===== TRECHO DE ORIGEM =====
George Orson Welles (Kenosha, Wisconsin, 6 de maio de 1915 – Hollywood, 10 de outubro de 1985), artista lendário, que revolucionou o rádio, o teatro e praticamente inventou a linguagem do cinema moderno. O talento do menino americano George para criar frases de efeito foi realmente precoce. “O desejo de tomar remédios é, uma das características que diferenciam os homens dos animais”, disse ele quando tinha 1 ano e meio de idade. Aos 4 anos, ele tocava violino para Maurice Ravel e Igor Stravinsky. Aos 16, subiu ao palco pela primeira vez, em Dublin, na Irlanda. Aos 18, percorreu os Estados Unidos atuando em Romeu e Julieta, de Shakespeare. Aos 20, dirigiu um Macbeth só com atores negros. Com 23, provocou pânico nos Estados Unidos irradiando, a invasão da Terra por marcianos. Aos 25, escreveu parte do roteiro, dirigiu e fez o papel central de Cidadão Kane, considerado hoje o melhor filme de todos os tempos. O nome de George Orson Welles tornou-se então uma lenda. Deixou uma antologia de frases célebres ao longo da vida.
===== DADOS FORNECIDOS =====
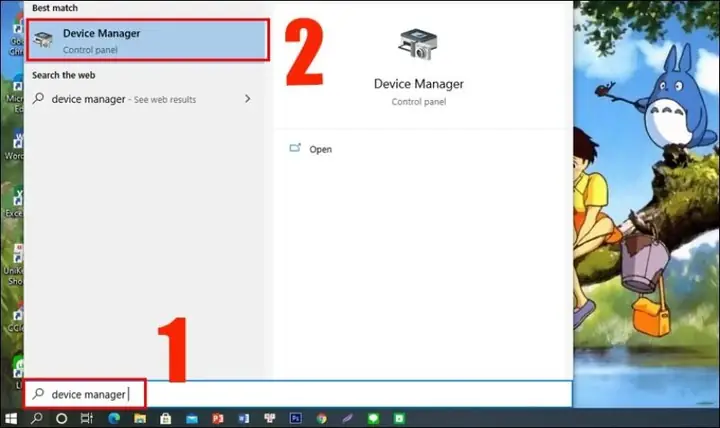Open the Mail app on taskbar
=====
===== DADOS FORNECIDOS =====
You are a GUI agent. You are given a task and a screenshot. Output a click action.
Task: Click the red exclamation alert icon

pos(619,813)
=====
* [OBJETIVO]:
Indique todas as pessoas citadas no trecho de origem sobre Orson Welles, com exceção do próprio Welles. As entradas não têm qualquer função neste exercício.

* [RESOLUÇÃO COMENTADA]:
Maurice Ravel, Igor Stravinsky e Shakespeare.